REQUIREMENT A:
Do these statements agree with the storm forecast thread? Answer yes or no for each, quoting the words from the thread that decide it. (i) Thanksgiving Day falls on Nov. 23. (ii) Hanky runs the generator for 30 minutes on the first of every month. (iii) Sojda said Syracuse, Binghamton and Buffalo would get the most snow from the coastal storm itself.
REQUIREMENT B:
Could you extend the storm forecast thread, picking up right after its last line?

TEXT:
# Storm coming to northeast?



## Paulie139 (Sep 25, 2017)

By Glenn Coin [email protected],
syracuse.com
Syracuse, N.Y. -- Early forecasts show a potential coastal storm for the eastern U.S. just before Thanksgiving.
If that happens, an Accuweather meteorologist said, Upstate New York could get hammered by lake effect snow in the wake of the storm.
Any potential storm is nearly two weeks away, and much can change in the meantime. But Accuweather meteorologists say atmospheric changes in Alaska and Siberia indicate a storm the weekend before Thanksgiving or early in the week. Thanksgiving Day is Nov. 23.
"Everything is very general at this point, but it looks like that cold shot we're talking about comes down prior to Thanksgiving," said Accuweather meteorologist Jake Sojda. "It's a pretty fair assumption that somewhere in the eastern U.S. some impactful storm will develop with that cold shot."
If snow from the initial storm bypasses Upstate New York, Sojda said, the wraparound winds could bring heavy lake effect snow.
"On the back sides of these big storms is where some of the biggest lake effect events often follow," Sojda said. "Syracuse, Binghamton and Buffalo might not get as much from the actual coastal storm, but it's within the realm of possibility those areas could get blasted with lake effect coming in behind the storm."


----------



## Hanky (Nov 14, 2014)

Sounds like to me one needs to have a good blower ready spare gas for blower and generator in case power is out for a few days. Myself I start my generator the first of every month for 15 minutes.


----------



## The Q (Dec 19, 2016)

Tis the season. Bring it on! I`m ready


----------



## RIT333 (Feb 6, 2014)

Come on, this same meteorologist probably can't tell you what the weather will be tomorrow, and you're believing his projection for Thanksgiving ?


----------



## Paulie139 (Sep 25, 2017)

RIT333 said:


> Come on, this same meteorologist probably can't tell you what the weather will be tomorrow, and you're believing his projection for Thanksgiving ?

Data records:
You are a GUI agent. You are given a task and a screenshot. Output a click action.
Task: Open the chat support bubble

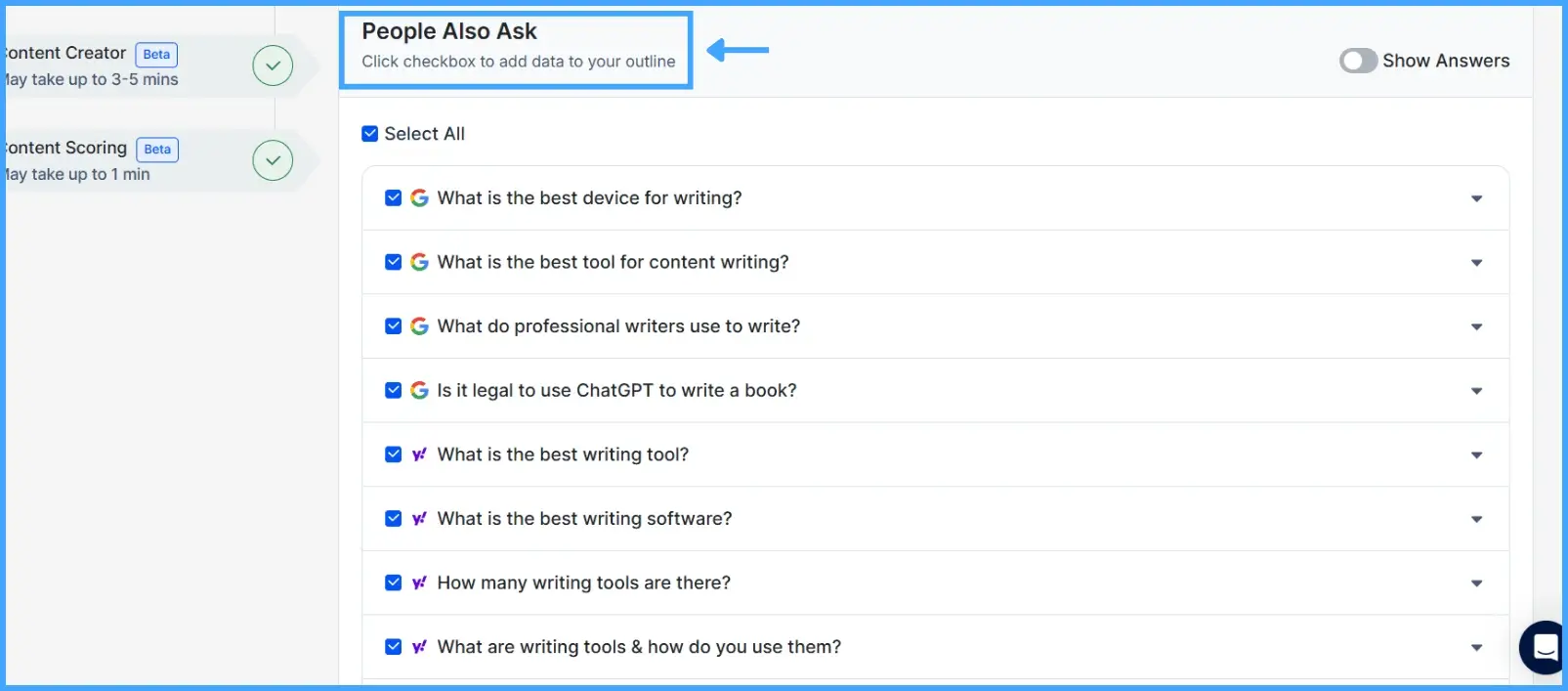click(x=1544, y=648)
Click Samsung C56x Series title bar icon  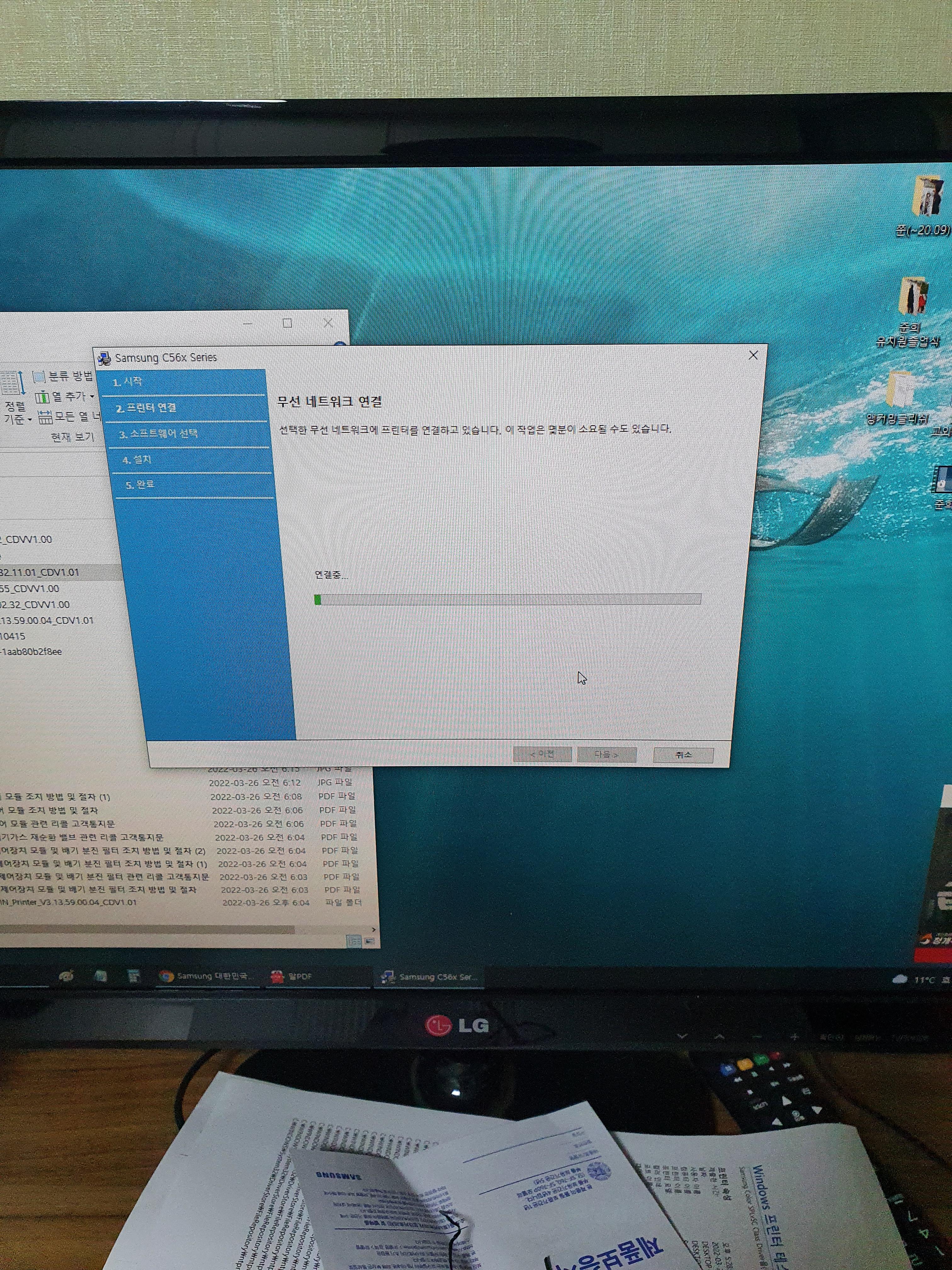click(105, 358)
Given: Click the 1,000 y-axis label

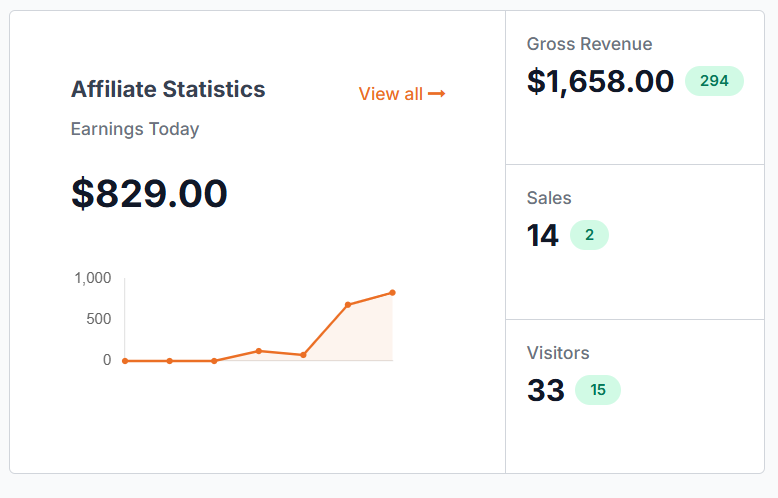Looking at the screenshot, I should (x=93, y=278).
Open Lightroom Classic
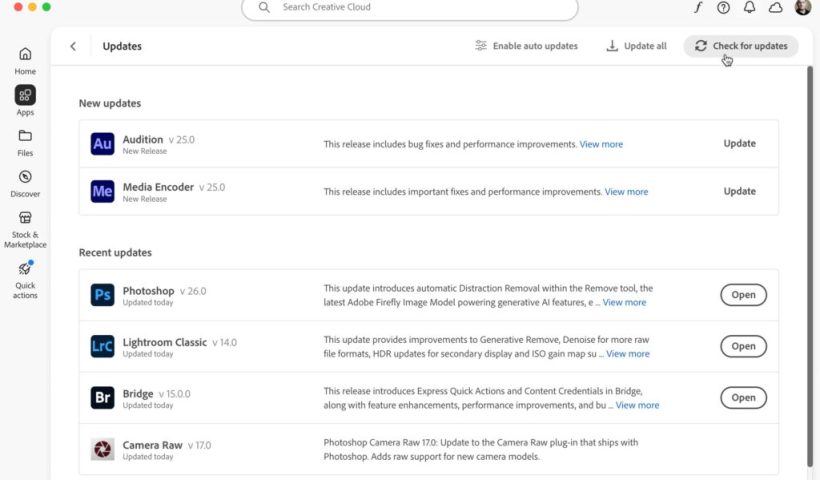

TASK OUTPUT A:
(i) Yes: "Thanksgiving Day is Nov. 23."
(ii) No: "Myself I start my generator the first of every month for 15 minutes."
(iii) No: "Syracuse, Binghamton and Buffalo might not get as much from the actual coastal storm"

TASK OUTPUT B:
Who said I believed it? I just threw it out there as 'hope'...:wink2:


----------



## sscotsman (Dec 8, 2010)

Forecasts have been getting better and more accurate over the years..
30 years ago they could accurately predict tomorrow, and that's about it! 
but now, 1, 2 and 3 days out is usually right-on.
5-days out is maybe 50/50.

7 to 10 days out? well..that's still not very reliable..or is it?
It will be interesting to see what happens in the days before Thanksgiving!
"the weekend before Thanksgiving or early in the week" is 7 to 10 days from now..
lets see how they do! 

Scot


----------



## TheFanMan (Oct 10, 2017)

Very interesting... I for one will keep my fingers crossed for some nice snowfall  I've been keeping an eye on the 10 day forecast trying to decided when to put my snow tires on... looks like this Wednesday will finally be it.


----------



## sciphi (May 5, 2014)

Trends have been getting better. Its the fine grain of which towns get how much that doesn't often resolve until closer to the weather event. 

We will see.


----------



## 10953 (Sep 4, 2017)

been listening to the ski area making snow since friday night, reports for the real stuff tomorrow and turkey day


----------



## Grunt (Nov 11, 2013)

TheFanMan said:


> I for one will keep my fingers crossed for some nice snowfall


People with snow blowers (myself included) sure are a strange group. No one with a lawn mower puts down fertilizer and can't wait for the grass to grow so they can have fun cutting it. Just an observation.
:surprise:


----------



## Paulie139 (Sep 25, 2017)

Grunt said:


> People with snow blowers (myself included) sure are a strange group. No one with a lawn mower puts down fertilizer and can't wait for the grass to grow so they can have fun cutting it. Just an observation.
> :surprise:


Excellent point. 

For my area, snow doesn't constantly fall like in some areas like Colorado or Canada - but grass constantly grows and you can just get tired of it. This past summer, I was cutting my lawn every 3-4 days. I suppose if I had to clear the driveway of snow that often, the "excitement factor" wouldn't be so high.


----------



## sscotsman (Dec 8, 2010)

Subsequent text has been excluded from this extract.